The second quality is activism. It’s the desire to act out the Gospel and to call people to repentance. I intellectually agree with this, but the practice of it is where I struggle. I struggle mostly because of how this has been practiced in my context in the US South. The caricature is of tracks and aggressive and forced conversations using manipulative techniques and trite phrases. While I know that not all who proudly wear the evangelical label proselytize in such a way, there’s a stereotype for a reason and this type of activism/evangelism still happens, especially in my context. I prefer long, slow and very intentional conversations and waiting on the Holy Spirit to move in someone’s life and not trying to artificially coax someone into making a decision. Am I an Evangelical?
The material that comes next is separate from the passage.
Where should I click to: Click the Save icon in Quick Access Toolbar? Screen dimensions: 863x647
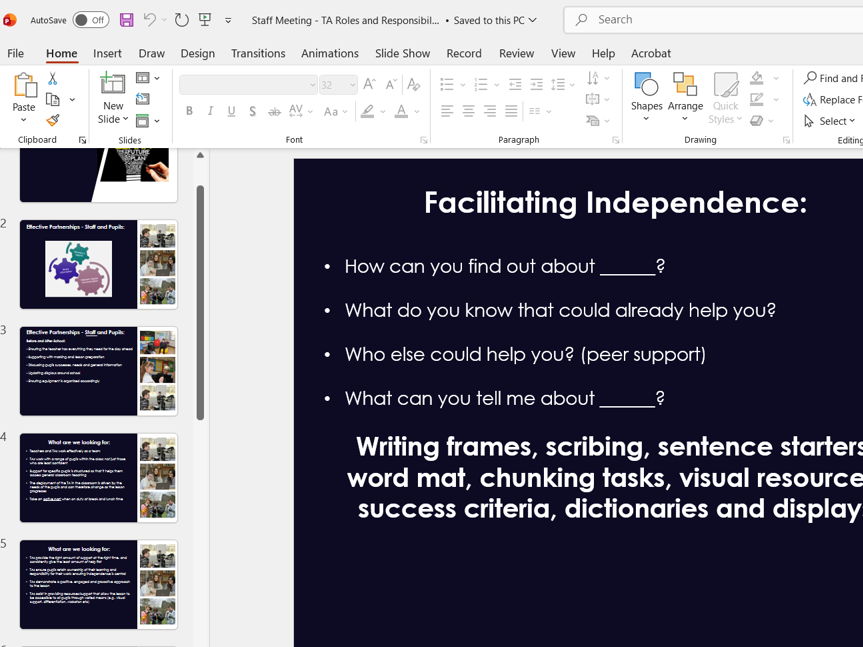pos(124,19)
Biblicism is the third quality. It means “holding the Bible in high regard” (pg 2). According to Bebbington, historically this has taken various shapes and forms. But in todays US Evangelical world, words like inerrant and infallible have become the defacto litmus and fellowship test with regards to the Bible. Personally, I believe that “All Scripture is God-breathed and is useful for teaching, rebuking, correcting and training in righteousness” as II Timothy 3:16 states. I don’t find the ‘infallible’ or ‘inerrant’ label particularly helpful or biblical. God speaks through the Bible, but that doesn’t mean that it should be read as history or science book and that God used verbal plenary as the way to communicate it. Am I an Evangelical?
Crucicentrism is the fourth quality. It stresses the sacrifice of Christ on the cross. There are a host of other doctrines (atonement theories, election etc.) that are linked to the cross. Historically it seems as if evangelicals have held a variety of believes on many of these doctrines. While I certainly enjoy a theological sandbox as much as the next person, I try not to get bogged down in many of these theologies debates. I prefer to have a generous orthodoxy with regards to the cross. I believe that God does something on the cross that I could not do for myself and that sacrifice, along with the resurrection, changes everything. Am I an Evangelical?
Am I an Evangelical? Some days I think I am. I can mostly intellectually assent to Bebbington’s four historical qualities, and I do earnestly believe that we have to share and live our faith. On other days, I don’t want to be called or associated with being Evangelical because it conjures up cultural connotations (narrow-mindedness, unloving, dogmatic, etc.) and ends up hurting my ability to share the Gospel or evangelion. If I had my preference, I’d shed the evangelical language and create my own category called “Gospelist” that’s seeks to reshape and reimagine the ramifications of the Gospel and a commitment to share it.